5. PENETRATION TESTS
Vaultody pennant and security tests are part of the testing environment. During development and testing, Vaultody is are using tools like https://brakemanscanner.org/docs/introduction/.
6. SHARING THE SECURITY RESPONSIBILITY
6.1. Product Capabilities. The Subscription Service has the capabilities to: (i) authenticate users before access; (ii) encrypt passwords; (iii) allow users to manage passwords; and (iv) prevent access by users with an inactive account. Customer manages each user’s access to and use of the Subscription Service by assigning to each user a credential and user type that controls the level of access to the Subscription Service.
6.2. Customer Responsibilities.
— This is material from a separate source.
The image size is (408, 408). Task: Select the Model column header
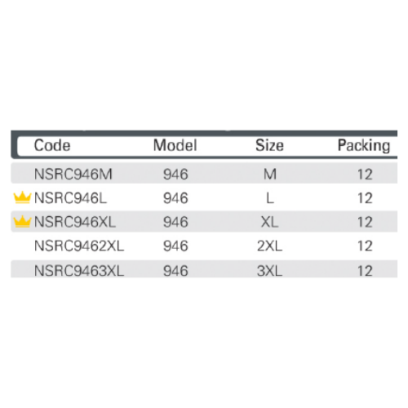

Vaultody provides, through the Cloud the cloud environment that permits Customer to use and process Customer Data in the Subscription Service. The architecture in the Subscription Service includes, without limitation, column level encryption functionality and the access control list engine. Customer shall be responsible for using the column level encryption functionality and access control list engine for protecting all Customer Data containing sensitive data, including without limitation, credit card numbers, social security numbers, financial and health information, and sensitive personal data. Customer is solely responsible for the results of its decision not to encrypt such sensitive data. Vaultody protects all Customer Data in the Vaultody cloud infrastructure equally in accordance with this Data Security Policy, regardless of the classification of the type of Customer Data. Customer shall be responsible for protecting the confidentiality of each user’s login and password and shall manage each user’s access to the Subscription Service.
6.3. Customer Cooperation. Customer shall promptly apply any application upgrade that Vaultody determines is necessary to maintain the security, performance or availability of the Subscription Service.
6.4. Limitations. Notwithstanding anything to the contrary in the Agreement or this Data Security Policy, Vaultody’s obligations extend only to those systems, networks, network devices, facilities and components over which Vaultody exercises control. This Data Security Policy does not apply to: (i) information shared with Vaultody that is not data stored in its systems using the Subscription Service; (ii) data in Customer’s virtual private network (VPN) or a third party network; or (iii) any data processed by Customer or its users in violation of the Agreement or this Data Security Policy.